Occupation in Amsterdam

Amsterdam protesters occupied Beursplein (Exchange Square – a modest-sized piazza in front of the building that houses Wall Street-based NYSE Euronext’s Amsterdam stock exchange AEX) on October 15 2011 – four weeks after Occupy Wall Street took off and four hundred years after the first stock exchange in the world opened its doors on the Beursplein in 1611.

During the Dutch Golden Age of the seventeenth century, Amsterdam became both the world’s financial center and wealthiest city. After the Dutch East India Company, which itself issued first continuously traded stock, was established in 1602, the Twelve Years Truce was signed to halt the Eighty Years’ War in 1609. That same year Dutch and British sailors under DEIC-employee Henry Hudson arrived at a bay now known as New York Harbor and the Bank of Amsterdam (the precursor to, if not the first central bank) opened its doors on Amsterdam’s central Dam Square.

Encamped around the corner from Dam Square, a five-minute walk from the Central Station down the ever-crowded main drag Damrak that nowadays is mainly filled with souvenir stores, fast-food places, hotels, canal cruise companies, cheap casinos (sporting exotic names like Novoplay and Macao), Teasers (a bootleg-Hooters) and the world-famous sex museum, the Occupiers are not only near the main targets of their protest, but also well-placed to attract public attention.

Six days after the first protesters had pitched their tents, leader of the Amsterdam fraction of the “liberal” party VVD (the People’s Party for Freedom and Democracy, which is said to have the most bankers among its members), Robert Flos stated that the quickly growing “anti-globalist campsite” then consisting of over a hundred tents was “too large for Amsterdam” and that he wanted the city’s Labour Party mayor Van der Laan “to persuade its inhabitants to leave.”

Flos was backed by the “modern Christian-democratic People’s Party” (as self-proclaimed on their English website) CDA, that, with the VVD, forms the Dutch minority government presently in power. Government-appointed mayor Van der Laan paid his first visit to the encampment that day but thought it too early to respond to Flos’ appeal.

The next day American musician Michael Franti treated Occupiers to a wonderful performance on a tiny mobile stage. Labour Party MP and financial spokesperson Ronald Plasterk wandered through the crowds wearing a Borsalino hat and smiling sheepishly. Earlier that day, protesters had peacefully marched to the present central bank (the Netherlands Bank) that until last year had been headed for fourteen years by Bilderberg habitué and Trilateral Commission member Nout Wellink.
++++++++++++++++++++
### [EXERCISE]
Decide whether each statement agrees with the piece on the Amsterdam occupation, answering yes or no and quoting the words from it that settle the matter. 1. The protesters occupied Beursplein on October 15 2011. 2. Mayor Van der Laan responded to Flos' appeal on the day of his first visit to the encampment. 3. Michael Franti performed for the Occupiers on a large main stage. The data that follow come from a separate source.

### [SOURCE EXCERPT]
++++++++++++++++++++
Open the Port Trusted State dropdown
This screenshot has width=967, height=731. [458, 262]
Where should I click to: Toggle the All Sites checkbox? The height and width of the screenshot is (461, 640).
++++++++++++++++++++
### [FULL ANSWER]
1. Yes: "on October 15 2011"
2. No: "thought it too early to respond to Flos’ appeal"
3. No: "on a tiny mobile stage"